The second issue identified by Gonzales is a claim that the trial court abused its discretion when it denied his invitation to the trial court to dismiss his prior-strike conviction. (People v. Superior Court (Romero) (1996) 13 Cal.4th 497.) The trial court denied the request finding that Gonzales fell “squarely within” the Three Strikes legislative scheme.
The principles governing the trial court’s exercise of discretion when a defendant invites it to dismiss a prior conviction are well established. Section 1385 permits the trial court to dismiss an action in furtherance of justice on its own motion. The Supreme Court held in Romero that this section permitted the trial court to dismiss a prior conviction that constituted a strike within the meaning of section 667, subdivisions (b)- (i), subject “to strict compliance with the provisions of section 1385 and to review for abuse of discretion.” (Romero, supra, 13 Cal.4th at p. 504.) Romero also summarized the applicable principles for utilization of the authority granted trial courts in section 1385.
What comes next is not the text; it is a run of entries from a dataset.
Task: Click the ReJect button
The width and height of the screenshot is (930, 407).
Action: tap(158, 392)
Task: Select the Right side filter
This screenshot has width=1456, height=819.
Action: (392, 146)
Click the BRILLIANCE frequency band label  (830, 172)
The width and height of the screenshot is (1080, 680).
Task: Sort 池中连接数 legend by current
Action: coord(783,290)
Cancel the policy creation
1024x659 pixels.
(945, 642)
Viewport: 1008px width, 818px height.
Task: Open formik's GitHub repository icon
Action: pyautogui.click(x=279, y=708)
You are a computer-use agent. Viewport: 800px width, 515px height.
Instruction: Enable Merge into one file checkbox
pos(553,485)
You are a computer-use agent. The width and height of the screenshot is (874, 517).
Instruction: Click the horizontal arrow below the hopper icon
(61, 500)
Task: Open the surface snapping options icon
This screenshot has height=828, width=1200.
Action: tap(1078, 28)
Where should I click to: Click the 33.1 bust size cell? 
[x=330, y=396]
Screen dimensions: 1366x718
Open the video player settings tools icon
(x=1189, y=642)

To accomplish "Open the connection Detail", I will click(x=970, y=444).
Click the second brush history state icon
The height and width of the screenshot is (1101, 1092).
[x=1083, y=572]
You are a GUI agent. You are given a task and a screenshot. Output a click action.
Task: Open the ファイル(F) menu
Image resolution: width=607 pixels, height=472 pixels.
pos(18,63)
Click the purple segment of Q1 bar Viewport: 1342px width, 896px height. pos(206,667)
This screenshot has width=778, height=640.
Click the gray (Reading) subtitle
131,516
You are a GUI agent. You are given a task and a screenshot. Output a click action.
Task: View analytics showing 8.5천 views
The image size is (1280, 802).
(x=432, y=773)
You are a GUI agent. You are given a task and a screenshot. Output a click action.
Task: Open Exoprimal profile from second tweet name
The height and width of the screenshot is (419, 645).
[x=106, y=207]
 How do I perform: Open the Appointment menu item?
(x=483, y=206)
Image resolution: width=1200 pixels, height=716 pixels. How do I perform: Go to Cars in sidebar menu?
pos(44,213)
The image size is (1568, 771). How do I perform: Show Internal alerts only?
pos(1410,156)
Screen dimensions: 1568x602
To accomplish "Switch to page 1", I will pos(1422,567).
“‘The trial court’s power to dismiss an action under section 1385, while broad, is by no means absolute. Rather, it is limited by the amorphous concept which requires that the dismissal be “in furtherance of justice.” As the Legislature has provided no statutory definition of this expression, appellate courts have been faced with the task of establishing the boundaries of the judicial power conferred by the statute as cases have arisen challenging its exercise. Thus, in measuring the propriety of the court’s action in the instant case, we are guided by a large body of useful precedent which gives form to the above concept.
6. “‘From the case law, several general principles emerge. Paramount among them is the rule “that the language of [section 1385], ‘in furtherance of justice,’ requires consideration both of the constitutional rights of the defendant, and the interests of society represented by the People, in determining whether there should be a dismissal. [Citations.]” [Citations.]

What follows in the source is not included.